Home health care may be viewed by the general public as a beneficial option for seniors with limited mobility, but it’s more about dealing with chronic health issues than simply having trouble getting up and moving around. In–home care aides are an invaluable asset for helping aging and disabled men and women get out of bed, bathe, toilet, prepare meals, clean, and even get out to stores and doctors’ appointments, but they are also an asset for those individuals struggling with their health.
In Kansas, for example, more than 9 in 10 residents who are relying on home care support services are facing three or more chronic health issues. These could involve a number of factors, including illnesses, limited mobility, heart failure, cancer, pneumonia, and so forth.
This is one of the primary reasons why in-home care is so important for an aging population, and why it is essential states and the federal government properly fund these support services.

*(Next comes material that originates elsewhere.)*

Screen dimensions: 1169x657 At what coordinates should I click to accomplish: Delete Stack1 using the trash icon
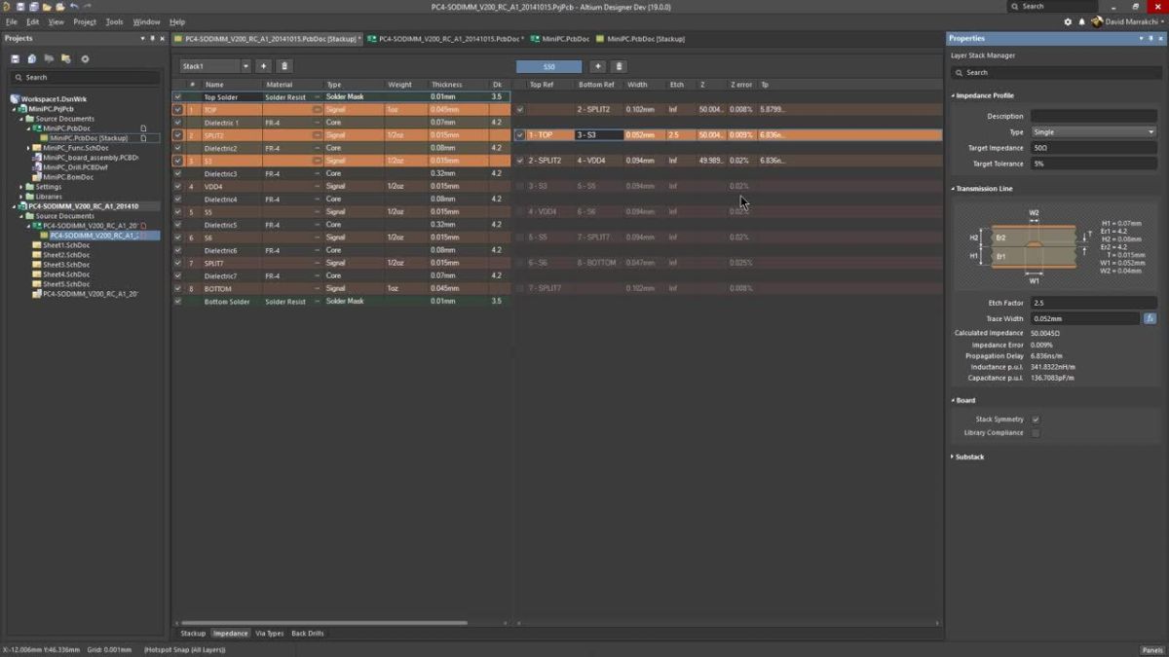[x=284, y=65]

As noted by Jane Kelly in the op-ed piece, Home health care for seniors at risk unless Congress acts, published by The Wichita Eagle on August 10, 2019:
“More importantly, on top of the decidedly negative impact this could have on our state’s economy some of our most vulnerable Kansans stand to be disproportionately affected by this change. Currently, 91% of our most at-risk Kansans who rely on home health care are living with three or more chronic conditions. To put this in perspective: out of all of the Medicare recipients in Kansas, only 10.4% have three or more chronic conditions, emphasizing just how in need these individuals who rely on home health are compared to other patient groups. This alone demonstrates why the policies to curb access to home health care are particularly harmful for seniors here in Kansas.”
While it’s simplistic enough to assume home care is for an elderly population that struggles with Activities of Daily Living (ADLs), it’s eye-opening to realize the vast majority of these aging men and women are dealing with potentially significant health issues that extend beyond simple mobility challenges.
Keeping people in their homes, where they are most comfortable, is not only preferable for those elderly citizens, it is also the more cost-effective option. Home care is far more affordable than most other facility related choices which are more often thought of when it comes to people who struggle with chronic health issues.